→ **Assignment**:
In the entries below, count the lines that contain the word "badge" and give only that number.

*** Supplied data ***

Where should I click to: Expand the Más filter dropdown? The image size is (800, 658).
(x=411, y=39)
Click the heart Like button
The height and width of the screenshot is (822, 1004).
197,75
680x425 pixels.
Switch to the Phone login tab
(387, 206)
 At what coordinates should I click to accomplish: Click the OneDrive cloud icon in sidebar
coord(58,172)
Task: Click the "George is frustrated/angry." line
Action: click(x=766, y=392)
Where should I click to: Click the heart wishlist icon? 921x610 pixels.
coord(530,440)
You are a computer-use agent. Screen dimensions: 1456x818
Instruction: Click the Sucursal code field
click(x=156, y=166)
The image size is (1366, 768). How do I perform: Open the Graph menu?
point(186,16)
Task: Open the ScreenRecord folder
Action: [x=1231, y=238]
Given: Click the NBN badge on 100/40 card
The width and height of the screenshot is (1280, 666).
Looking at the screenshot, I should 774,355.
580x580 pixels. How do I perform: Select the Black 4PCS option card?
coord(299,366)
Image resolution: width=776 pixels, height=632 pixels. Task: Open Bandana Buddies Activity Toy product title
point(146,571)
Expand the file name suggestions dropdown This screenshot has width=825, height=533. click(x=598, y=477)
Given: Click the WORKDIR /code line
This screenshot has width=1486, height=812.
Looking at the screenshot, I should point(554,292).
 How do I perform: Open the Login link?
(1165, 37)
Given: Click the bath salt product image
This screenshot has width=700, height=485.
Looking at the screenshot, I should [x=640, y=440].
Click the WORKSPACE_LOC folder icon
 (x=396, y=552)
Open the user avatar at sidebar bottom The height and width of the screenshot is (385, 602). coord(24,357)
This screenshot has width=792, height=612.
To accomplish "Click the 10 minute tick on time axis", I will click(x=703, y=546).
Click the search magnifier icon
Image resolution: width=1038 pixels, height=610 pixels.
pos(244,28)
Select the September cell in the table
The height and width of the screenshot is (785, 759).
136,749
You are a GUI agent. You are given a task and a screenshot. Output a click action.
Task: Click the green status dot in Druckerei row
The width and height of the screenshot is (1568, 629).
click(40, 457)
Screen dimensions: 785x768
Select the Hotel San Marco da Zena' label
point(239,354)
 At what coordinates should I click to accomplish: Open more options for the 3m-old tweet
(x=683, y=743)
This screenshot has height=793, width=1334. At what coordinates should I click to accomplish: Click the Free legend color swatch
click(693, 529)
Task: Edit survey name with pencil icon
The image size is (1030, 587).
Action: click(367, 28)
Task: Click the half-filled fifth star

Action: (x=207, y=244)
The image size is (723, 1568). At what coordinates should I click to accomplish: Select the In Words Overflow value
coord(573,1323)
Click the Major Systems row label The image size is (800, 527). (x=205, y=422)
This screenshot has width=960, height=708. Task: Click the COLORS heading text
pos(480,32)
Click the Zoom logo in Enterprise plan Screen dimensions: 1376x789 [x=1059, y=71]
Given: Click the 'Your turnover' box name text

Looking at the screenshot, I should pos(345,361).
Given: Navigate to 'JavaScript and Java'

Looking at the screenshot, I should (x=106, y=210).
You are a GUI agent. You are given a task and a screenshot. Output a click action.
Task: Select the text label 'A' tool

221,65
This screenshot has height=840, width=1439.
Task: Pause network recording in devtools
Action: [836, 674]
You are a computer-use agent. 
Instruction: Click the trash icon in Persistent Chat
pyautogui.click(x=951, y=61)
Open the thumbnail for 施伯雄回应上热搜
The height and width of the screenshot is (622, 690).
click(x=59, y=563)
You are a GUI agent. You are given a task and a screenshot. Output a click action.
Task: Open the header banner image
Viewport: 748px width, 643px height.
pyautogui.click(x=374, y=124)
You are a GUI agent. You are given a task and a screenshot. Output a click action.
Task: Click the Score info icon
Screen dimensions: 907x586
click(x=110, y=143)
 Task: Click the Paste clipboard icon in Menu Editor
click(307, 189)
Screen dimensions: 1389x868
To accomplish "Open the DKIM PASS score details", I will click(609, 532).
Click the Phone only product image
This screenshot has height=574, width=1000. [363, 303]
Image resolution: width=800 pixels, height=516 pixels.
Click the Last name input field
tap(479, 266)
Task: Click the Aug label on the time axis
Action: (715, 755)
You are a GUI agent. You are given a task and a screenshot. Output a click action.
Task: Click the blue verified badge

*** End of Supplied data ***

→ **Result of this exercise**:
2